Moving from inner speech to external speech requires shaping for the benefit of an audience, as James Britton explains: "To embark on a conversational utterance is to take on a certain responsibility, to stake a claim that calls for justification: and perhaps it is the social pressure on the speaker to justify his claim that gives talk an edge over silent brooding as a problem-solving procedure" (29).

Britton's term, shaping at the point of utterance, refers to this movement between inner and external speech, a movement that involves the shaping of thought as much as the shaping of linguistic expression: "How often have we had a student come to us with [a] problem, and in the course of verbalizing what that problem is reach a solution with no help from us?" (30).

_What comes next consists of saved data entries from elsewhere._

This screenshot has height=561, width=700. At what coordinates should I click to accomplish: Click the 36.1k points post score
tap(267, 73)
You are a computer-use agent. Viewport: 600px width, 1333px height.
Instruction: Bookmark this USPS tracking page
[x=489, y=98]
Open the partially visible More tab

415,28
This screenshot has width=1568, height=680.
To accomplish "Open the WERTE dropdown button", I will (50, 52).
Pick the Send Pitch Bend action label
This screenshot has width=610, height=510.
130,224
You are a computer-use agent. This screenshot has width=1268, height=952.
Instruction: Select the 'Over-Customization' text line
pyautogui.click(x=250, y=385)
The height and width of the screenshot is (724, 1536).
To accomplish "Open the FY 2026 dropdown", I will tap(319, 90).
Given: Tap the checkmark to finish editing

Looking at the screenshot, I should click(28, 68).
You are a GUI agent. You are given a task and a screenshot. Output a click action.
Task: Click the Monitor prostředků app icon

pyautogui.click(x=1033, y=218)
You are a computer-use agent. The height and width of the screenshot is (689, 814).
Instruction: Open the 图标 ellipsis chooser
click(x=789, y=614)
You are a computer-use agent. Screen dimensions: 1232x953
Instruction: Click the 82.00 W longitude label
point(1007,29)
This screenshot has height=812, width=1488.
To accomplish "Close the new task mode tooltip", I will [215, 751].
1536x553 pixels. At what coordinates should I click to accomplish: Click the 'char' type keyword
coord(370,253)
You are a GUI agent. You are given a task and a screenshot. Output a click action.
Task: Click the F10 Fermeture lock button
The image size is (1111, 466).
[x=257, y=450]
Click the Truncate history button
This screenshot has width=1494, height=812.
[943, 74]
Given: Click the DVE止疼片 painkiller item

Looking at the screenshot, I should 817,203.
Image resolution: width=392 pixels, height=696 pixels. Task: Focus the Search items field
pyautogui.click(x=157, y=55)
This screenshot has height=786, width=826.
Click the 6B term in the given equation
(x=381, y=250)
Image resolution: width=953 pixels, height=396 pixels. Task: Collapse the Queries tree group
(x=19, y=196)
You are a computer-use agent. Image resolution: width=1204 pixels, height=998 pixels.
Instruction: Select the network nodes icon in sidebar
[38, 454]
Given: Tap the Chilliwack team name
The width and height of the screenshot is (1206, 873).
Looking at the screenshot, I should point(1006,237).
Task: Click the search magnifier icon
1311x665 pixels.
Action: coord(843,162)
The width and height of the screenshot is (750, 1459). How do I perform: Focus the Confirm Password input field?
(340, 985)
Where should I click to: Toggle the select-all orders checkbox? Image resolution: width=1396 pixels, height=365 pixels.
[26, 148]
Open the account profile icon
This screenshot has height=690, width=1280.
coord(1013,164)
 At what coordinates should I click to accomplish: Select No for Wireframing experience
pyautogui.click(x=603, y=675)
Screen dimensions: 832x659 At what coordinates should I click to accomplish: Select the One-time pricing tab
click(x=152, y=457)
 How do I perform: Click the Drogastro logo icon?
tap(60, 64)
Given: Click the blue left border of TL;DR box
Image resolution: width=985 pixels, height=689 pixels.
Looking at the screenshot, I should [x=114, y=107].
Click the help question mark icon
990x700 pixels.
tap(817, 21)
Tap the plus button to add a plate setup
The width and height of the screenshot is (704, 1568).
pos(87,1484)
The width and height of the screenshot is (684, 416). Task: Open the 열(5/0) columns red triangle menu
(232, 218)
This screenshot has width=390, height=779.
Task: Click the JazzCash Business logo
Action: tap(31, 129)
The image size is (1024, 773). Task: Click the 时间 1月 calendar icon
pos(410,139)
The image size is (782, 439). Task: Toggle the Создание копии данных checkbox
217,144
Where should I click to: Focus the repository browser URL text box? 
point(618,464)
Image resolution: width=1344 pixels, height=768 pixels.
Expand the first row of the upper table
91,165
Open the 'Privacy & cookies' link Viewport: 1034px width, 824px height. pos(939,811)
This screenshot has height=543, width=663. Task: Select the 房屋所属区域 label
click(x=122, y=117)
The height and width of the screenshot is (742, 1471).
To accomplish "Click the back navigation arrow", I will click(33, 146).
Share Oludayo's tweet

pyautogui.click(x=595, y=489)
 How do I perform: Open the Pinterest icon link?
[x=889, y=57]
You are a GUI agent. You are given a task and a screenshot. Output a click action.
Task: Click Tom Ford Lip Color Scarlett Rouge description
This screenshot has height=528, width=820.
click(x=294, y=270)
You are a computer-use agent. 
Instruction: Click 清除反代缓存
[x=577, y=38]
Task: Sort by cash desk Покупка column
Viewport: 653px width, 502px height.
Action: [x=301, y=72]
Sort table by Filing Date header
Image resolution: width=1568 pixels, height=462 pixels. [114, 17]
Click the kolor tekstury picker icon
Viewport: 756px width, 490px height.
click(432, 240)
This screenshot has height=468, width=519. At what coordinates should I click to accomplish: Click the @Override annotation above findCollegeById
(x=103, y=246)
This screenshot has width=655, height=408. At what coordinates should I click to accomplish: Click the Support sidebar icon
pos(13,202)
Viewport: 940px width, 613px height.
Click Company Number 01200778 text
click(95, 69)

Speaking and writing help us to discover (and not just to express) our thoughts. And writing—because of its visual and permanent nature—permits us to re-visit, re-shape, and re-think those thoughts. Writing that focuses on this process of discovery, writing that is more concerned with what the writer thinks than with how that thought is expressed, is termed expressive by Britton and reflective by writing-across-the-curriculum expert Toby Fulwiler.

Expressive/Reflective Writing

Fulwiler views expressive/reflective writing as a key component of a well-rounded, effective education that fosters critical, independent thinking (7). Writing opportunities that give students space to reflect on what they are learning, to make sense of the facts, to connect class content with their own personal experiences—these are writing opportunities that promote intellectual growth and successful learning. Writing is thinking; writing is learning.

Our next issue of  The Why & The How will focus on the practical application of expressive/reflective writing-to-learn techniques to everyday teaching in the disciplines. For now, just keep in mind that the term writing means more than the ability to write clearly or get something done; writing can be a mode of learning.

"What We Talk About When We Talk About Writing."  David Kimmel.  Heidelberg College Writing Across the Curriculum.  2005.